Watch the first two episodes of The Lowdown premiering tonight at 9PM ET/PT on FX, next day on Hulu.

Eriq Gardner Eriq Gardner
 

Tuesday Thoughts…

  • Blake and Justin joust: For those still following the Blake Lively–Justin Baldoni saga—that was a joke, all of you are—there was some movement last week. Baldoni brought in Alexandra Shapiro, a heavyweight appellate litigator whose client roster includes Sam Bankman-Fried and Diddy. Was Baldoni preparing to challenge a string of unfavorable pretrial rulings, from the dismissal of most of his counterclaims to an interesting discovery decision last month?

    That ruling, in particular, raised eyebrows. Judge Lewis Liman reviewed a Signal thread between Baldoni’s P.R. team as they gamed out the launch of a website showcasing documents from the case. Liman ruled that attorney-client privilege didn’t apply because not everyone in the group chat was actually represented by Bryan Freedman. A spicy decision, but probably not the reason for Shapiro’s arrival.

    The real answer seems to have come Monday evening. Baldoni’s team is challenging the constitutionality of California’s recently enacted #MeToo law, which gives a qualified privilege to individuals alleging workplace harassment. Lively is seeking attorney’s fees and additional damages under that statute, but Baldoni’s lawyers argue that the #MeToo law chills First Amendment rights, and also shouldn’t be applied extraterritorially to non-Californians over conduct alleged to have taken place on a New Jersey film set. They also raise a thorny question: How can these so-called treble damages be calculated without a jury first determining a baseline of compensatory harm? It’s a set of issues built for appellate review, which suggests that Team Baldoni is gaming out the next stage of the war.
  • Fox News and the shadow of 2020: One of the more underrated, get out the popcorn Murdoch-related events comes in the form of a case brought by Fox Corp. shareholders in Delaware’s Court of Chancery. The derivative suit targets Fox’s top brass and board for failing to rein in defamation risks, particularly after the 2020 election, when Fox News went a bit off the rails and ended up paying a nearly $800 million settlement to Dominion Voting Systems. Having survived a motion to dismiss, the case is now in discovery.

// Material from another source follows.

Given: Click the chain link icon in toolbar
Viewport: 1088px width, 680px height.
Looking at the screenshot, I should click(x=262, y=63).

    Now, Rupert & Co. are trying to shut it down by arguing that shareholders never formally demanded that the board take action—a procedural gambit that hinges on whether such a demand would have been futile. That, in turn, depends on whether at least four of the eight Fox Corp directors at the time were truly “independent.” The wild card at the moment is Jacques Nasser, the ex-Ford C.E.O. with longstanding ties to the Murdochs, although the plaintiffs have hinted in a cheeky footnote that they’d question the independence of Paul Ryan, the former speaker of the House turned Fox board member, who attended Rupert’s latest wedding, went hiking with Lachlan in Aspen, and hunted elk at Rupert’s Beaverhead Ranch in Montana. You know, typical arms-length governance stuff.

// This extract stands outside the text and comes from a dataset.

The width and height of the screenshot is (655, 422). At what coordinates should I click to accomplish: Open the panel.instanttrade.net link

    As the parties prepare to brief the Delaware vice chancellor, the questioning has gotten personal—who Rupert eats lunch with, who attends the same country club, and other inquiries along the lines of “identify the individuals at the patio table in St. Barts in winter of 2022.” Succession planning is also on the list of interrogatories. Whether any of this spills further into public view remains to be seen.
  • The WSJ rebuffs Trump: Speaking of Rupert, his Wall Street Journal has formally responded to Donald Trump’s lawsuit over the infamous Jeffrey Epstein birthday letter, which the president has denied composing. The Journal is moving to dismiss Trump’s suit, arguing its reporting was accurate—the House Oversight Committee released the exact same illustrated birthday greeting—and, more to the point, that there’s nothing defamatory about someone sending a bawdy birthday note, particularly when the plaintiff once described Epstein as a “terrific guy.”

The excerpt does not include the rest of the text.